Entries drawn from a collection
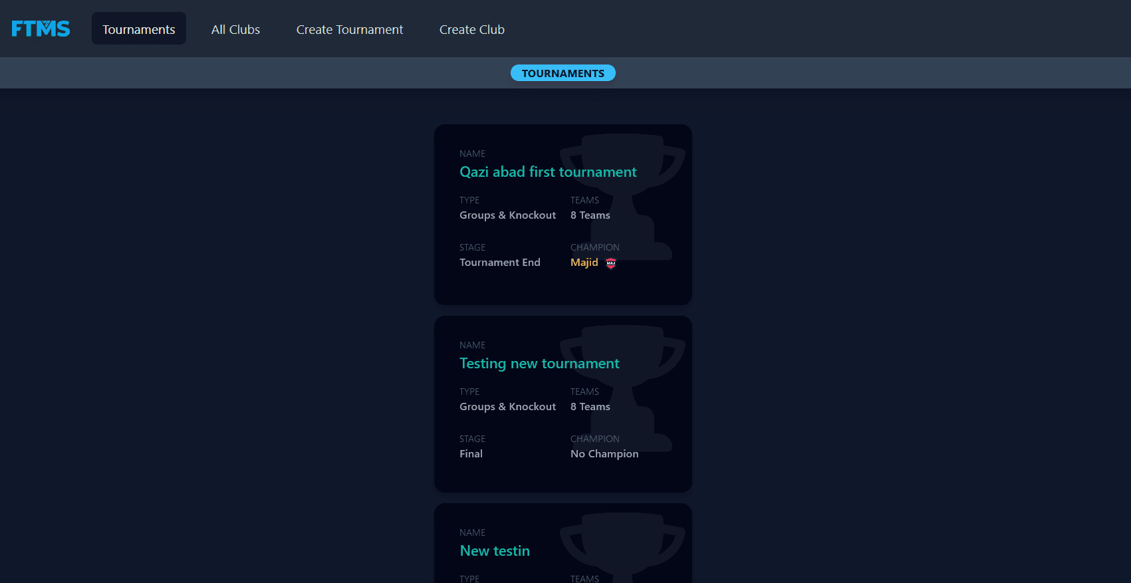The width and height of the screenshot is (1131, 583).
Task: Click the TOURNAMENTS heading badge
Action: [563, 73]
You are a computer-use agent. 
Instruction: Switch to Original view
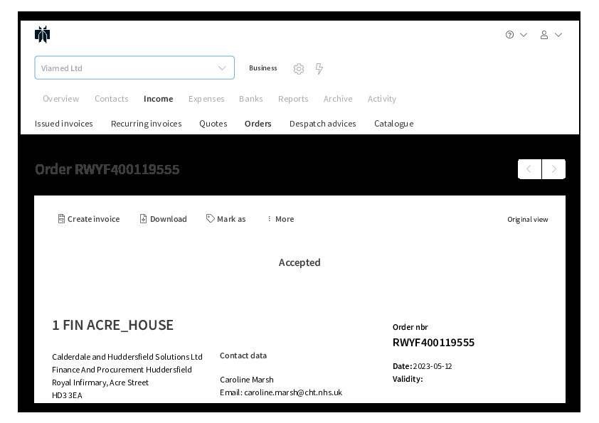point(527,220)
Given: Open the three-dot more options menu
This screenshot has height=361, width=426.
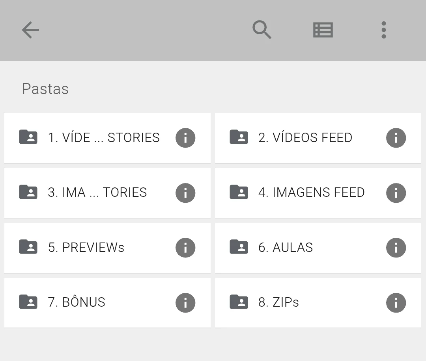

▶ **The task**: Render each line of the records above as a numbered list, skipping blank lines and omitting the pictures.

▶ **Result**:
1. The width and height of the screenshot is (1131, 583).
2. Task: Click the TOURNAMENTS heading badge
3. Action: [563, 73]
4. You are a computer-use agent. 
5. Instruction: Switch to Original view
6. point(527,220)
7. Given: Open the three-dot more options menu
8. This screenshot has height=361, width=426.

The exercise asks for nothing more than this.